Do you want pockets that are lined for extra warmth? Most men’s jackets also have an inner pocket, and sometimes a larger inner mesh pocket.
When climbing, inner pockets aren’t just convenient, but can be used to keep supplies like gloves or water bottles warm using body heat.
Hoods are another important feature. Do you need something that gives you as much coverage as possible?
Can the hood be adjusted for optimal warmth?
Do you still have enough range of motion with the hood? Most of the jackets we review include hoods, but for some people, a beanie and lined collar are enough.
Adjustment features can result in a better jacket and are key to keeping out the cold.
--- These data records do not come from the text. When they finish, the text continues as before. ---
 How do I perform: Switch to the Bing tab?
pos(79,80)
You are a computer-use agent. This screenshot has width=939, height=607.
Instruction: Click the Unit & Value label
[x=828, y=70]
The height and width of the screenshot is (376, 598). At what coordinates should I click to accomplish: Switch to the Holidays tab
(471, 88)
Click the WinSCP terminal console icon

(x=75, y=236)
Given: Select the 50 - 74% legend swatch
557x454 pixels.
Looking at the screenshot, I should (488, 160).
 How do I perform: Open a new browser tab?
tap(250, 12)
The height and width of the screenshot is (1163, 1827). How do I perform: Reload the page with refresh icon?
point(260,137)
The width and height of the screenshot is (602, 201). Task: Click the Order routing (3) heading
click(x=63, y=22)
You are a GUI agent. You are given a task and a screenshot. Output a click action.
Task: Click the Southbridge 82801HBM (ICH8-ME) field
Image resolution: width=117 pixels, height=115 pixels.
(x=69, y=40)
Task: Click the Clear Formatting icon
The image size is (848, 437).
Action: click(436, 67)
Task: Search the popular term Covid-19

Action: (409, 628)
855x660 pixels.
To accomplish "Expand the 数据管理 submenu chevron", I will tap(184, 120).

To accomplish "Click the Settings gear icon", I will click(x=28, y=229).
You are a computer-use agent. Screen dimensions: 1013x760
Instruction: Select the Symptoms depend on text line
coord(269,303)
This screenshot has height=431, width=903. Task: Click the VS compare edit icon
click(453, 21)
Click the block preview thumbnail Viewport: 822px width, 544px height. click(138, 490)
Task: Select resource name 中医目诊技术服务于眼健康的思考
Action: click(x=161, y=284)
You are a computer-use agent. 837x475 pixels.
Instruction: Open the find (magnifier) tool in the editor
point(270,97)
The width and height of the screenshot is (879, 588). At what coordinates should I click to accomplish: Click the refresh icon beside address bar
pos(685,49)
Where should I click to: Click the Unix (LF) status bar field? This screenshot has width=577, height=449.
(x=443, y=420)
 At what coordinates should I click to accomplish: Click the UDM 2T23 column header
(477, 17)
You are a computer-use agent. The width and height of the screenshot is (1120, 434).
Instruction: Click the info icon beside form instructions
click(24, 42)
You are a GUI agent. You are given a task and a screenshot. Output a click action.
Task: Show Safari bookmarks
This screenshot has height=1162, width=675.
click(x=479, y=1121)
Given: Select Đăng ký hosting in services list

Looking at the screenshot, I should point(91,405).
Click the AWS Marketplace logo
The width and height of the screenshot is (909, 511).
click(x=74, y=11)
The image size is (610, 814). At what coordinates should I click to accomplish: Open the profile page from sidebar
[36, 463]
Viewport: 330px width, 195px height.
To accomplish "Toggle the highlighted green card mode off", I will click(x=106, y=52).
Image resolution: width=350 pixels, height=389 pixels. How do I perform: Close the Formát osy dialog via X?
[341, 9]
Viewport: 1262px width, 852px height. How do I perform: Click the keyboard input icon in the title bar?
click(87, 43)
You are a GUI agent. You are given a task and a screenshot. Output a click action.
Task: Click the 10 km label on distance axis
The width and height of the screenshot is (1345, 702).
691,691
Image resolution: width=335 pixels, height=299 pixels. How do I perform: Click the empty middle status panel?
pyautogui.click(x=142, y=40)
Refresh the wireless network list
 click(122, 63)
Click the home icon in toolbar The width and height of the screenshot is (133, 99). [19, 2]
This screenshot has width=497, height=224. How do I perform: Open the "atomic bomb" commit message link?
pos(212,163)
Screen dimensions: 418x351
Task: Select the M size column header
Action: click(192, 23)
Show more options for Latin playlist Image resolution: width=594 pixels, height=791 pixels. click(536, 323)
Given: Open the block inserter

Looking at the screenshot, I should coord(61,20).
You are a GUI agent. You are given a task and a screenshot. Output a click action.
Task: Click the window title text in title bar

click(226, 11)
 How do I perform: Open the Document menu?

Most jackets have draw cord or similar adjustment at the hem.
Cuffs almost always have elastic, but adjustable bands can keep you warmer and make it easier to take on and take off gloves.
Even hoods feature draw cords or wire peaks which can be bent to your preference.
These are just a few of the features to consider when buying a down jacket, although many of these come down to personal preference. For us, warm hand pockets are a must.
Although it’s probably not at the top of your criteria, you may also want to think about style.
Chances are a good fit will also look good. Other factors to consider include color, hood shape, bulkiness or “puffiness,” pocket placement, and stitching.
We’ve already gone over stitching functions, but you’ll want to like the way it looks too, even if you are only wearing it out in the bush!